The hardest decision was to leave Jim Leighton out who had played very well in the qualification games, and use Andy Goram. So that was a difficult decision to make.
The major disappointment was the England game.
In the first game against Holland, they played well. And Holland didn't manage to score which they were doing quite freely in qualification; I think they had a terrific number of goals scored, 23 goals in their group. The key to that really was to ensure Dennis Berkamp didn't function, like he usually did playing off the front. They had Patrick Kluivert up front, and usually had Marc Overmars (serious injury kept him out of Euro 96), so the front three were brilliant.
The Holland game was a good start to get a draw there, but England was a major disappointment to miss the penalty, and Paul Gascoigne scored that fantastic goal.
A game against England doesn't need much motivation, because the fact that it's England is enough. You don't need to blow the bagpipes or wave claymores about, they know the importance of a game against England.

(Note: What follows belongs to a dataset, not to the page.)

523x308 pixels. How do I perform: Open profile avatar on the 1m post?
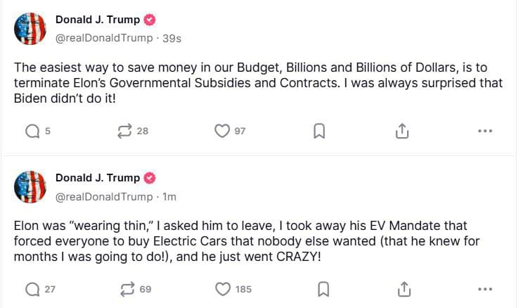30,187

The one thing I missed, and they tell me it was fabulous, was at half-time with the Scottish fans, they seemed to be very good in the stadium. When you're with the team you don't see these things, you don't even hear them because you're in the dressing room, but it appears the fans were in excellent form.

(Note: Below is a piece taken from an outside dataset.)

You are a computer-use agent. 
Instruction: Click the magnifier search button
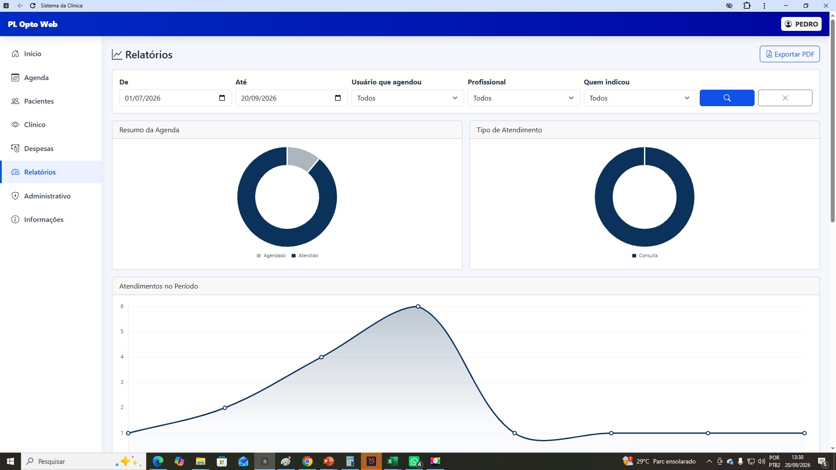pyautogui.click(x=727, y=98)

By the time players are international players, and this was an experienced international team, there's a calm assurance about them. They're not over nervous, they're keyed up but they're ready for it. And they've got a bit of composure and assurance about them, which that team had. You felt when that team went out they weren't going to lose.
We reckoned without Gascoigne's brilliance. The thing about it was is that they were taking him off - he hadn't done a thing prior to that. He had been well snuffed out, particularly by Stuart McCall who played very well against him, and then all of a sudden I see them getting the board out, and before they've got the board up he's scored a wonder goal.
The Switzerland game, to only get the one goal after being so dominant was a major disappointment aswell, but at one point during that game we were through until England conceded a goal.
How far could we have gone? Well I think that's a hypothetical question. There was a wee bit of momentum going, you never know what could have happened had we got to the quarter finals, but we didn't and that's it. It's the old story, the hard luck story.
I don't think there's anything I'd have done differently in all honesty. You could say we could have had a different penalty taker but that would have been quite harsh. Gary McAllister was always a very efficient penalty taker.
When you compare it to the World Cup 1998, there are things I'd have done differently there. I'd have taken Ally McCoist in the squad, although he only played eleven games for Rangers that season. I didn't, and that was a mistake in hindsight.
You might disagree, or people might disagree, but when you look back at the squad that was picked it was a good as squad as was available and I don't think it could have been much different, it picked itself really.